TASK INSTRUCTIONS:
What is needed is an exact transcription of the line containing "1150x647 pixels." and every line after it through the end of the entries below, with no pictures.
═══ PROVIDED DATA
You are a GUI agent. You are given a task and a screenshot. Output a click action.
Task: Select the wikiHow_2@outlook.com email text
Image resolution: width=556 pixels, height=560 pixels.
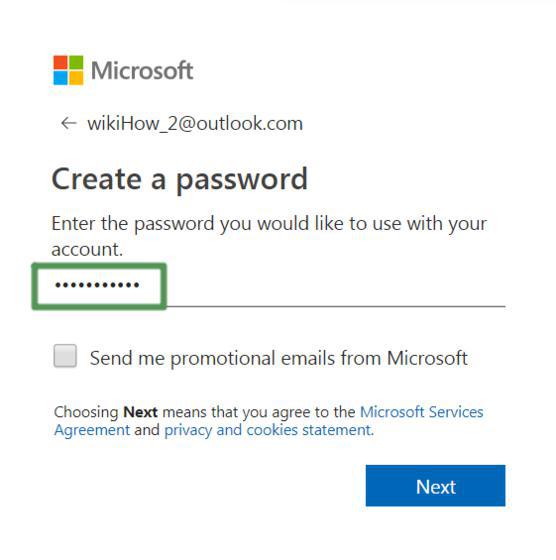[195, 124]
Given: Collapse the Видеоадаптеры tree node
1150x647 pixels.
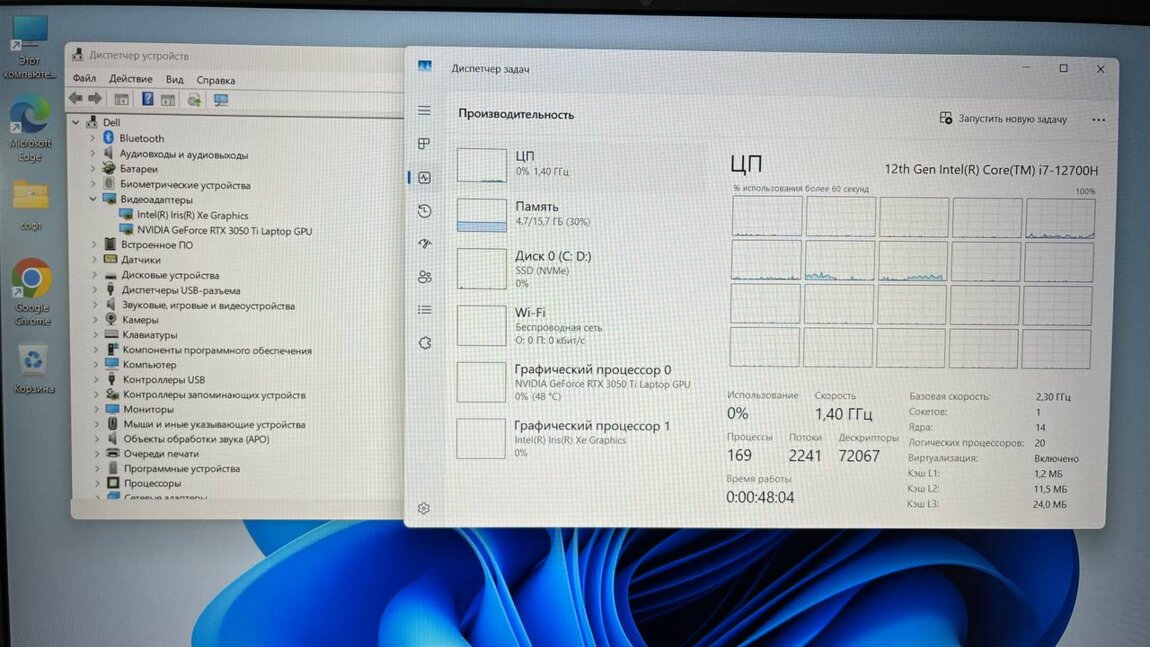Looking at the screenshot, I should coord(94,200).
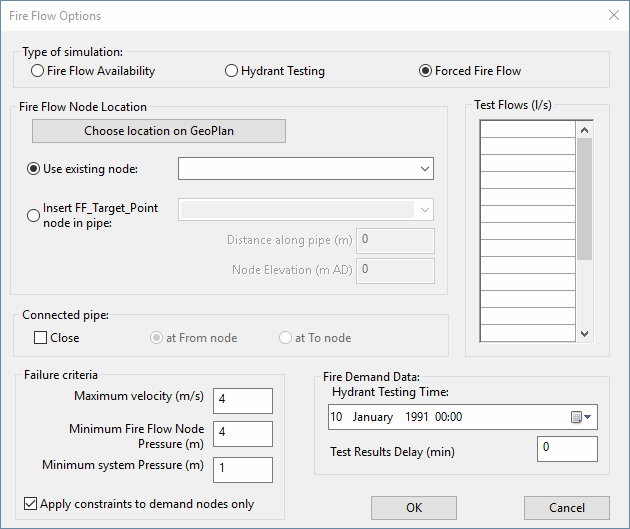Click Choose location on GeoPlan button

click(159, 131)
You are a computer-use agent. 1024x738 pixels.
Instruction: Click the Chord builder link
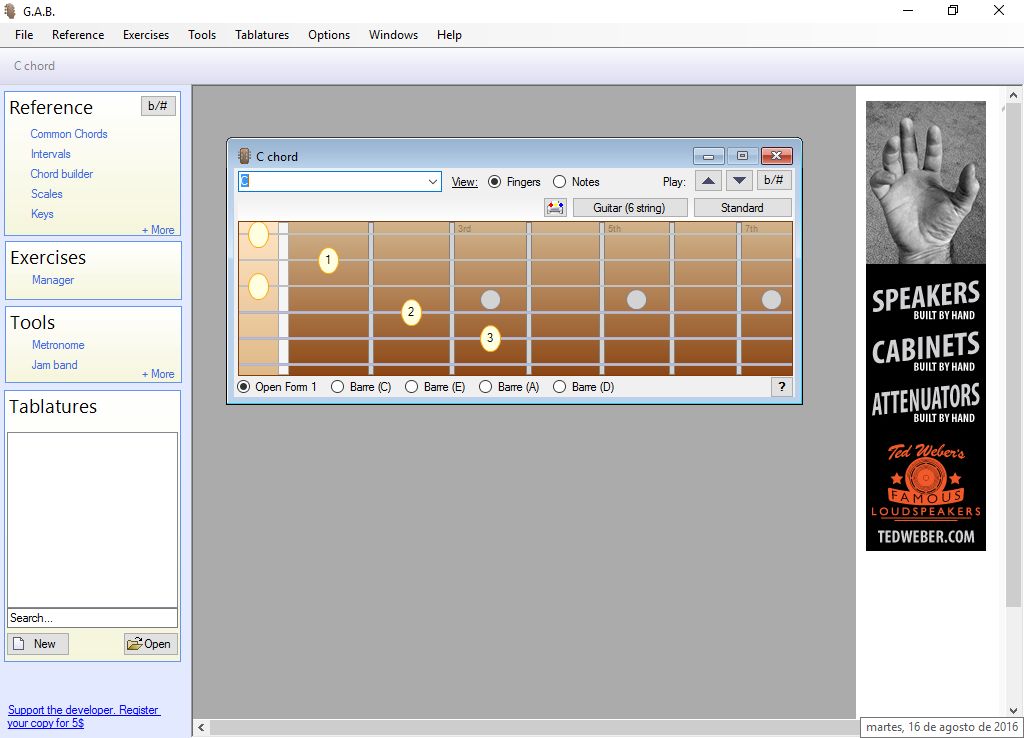64,174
══════
TASK SOLUTION:
1150x647 pixels.
Looking at the screenshot, I should coord(94,200).
Click Choose location on GeoPlan button

click(159, 131)
You are a computer-use agent. 1024x738 pixels.
Instruction: Click the Chord builder link
64,174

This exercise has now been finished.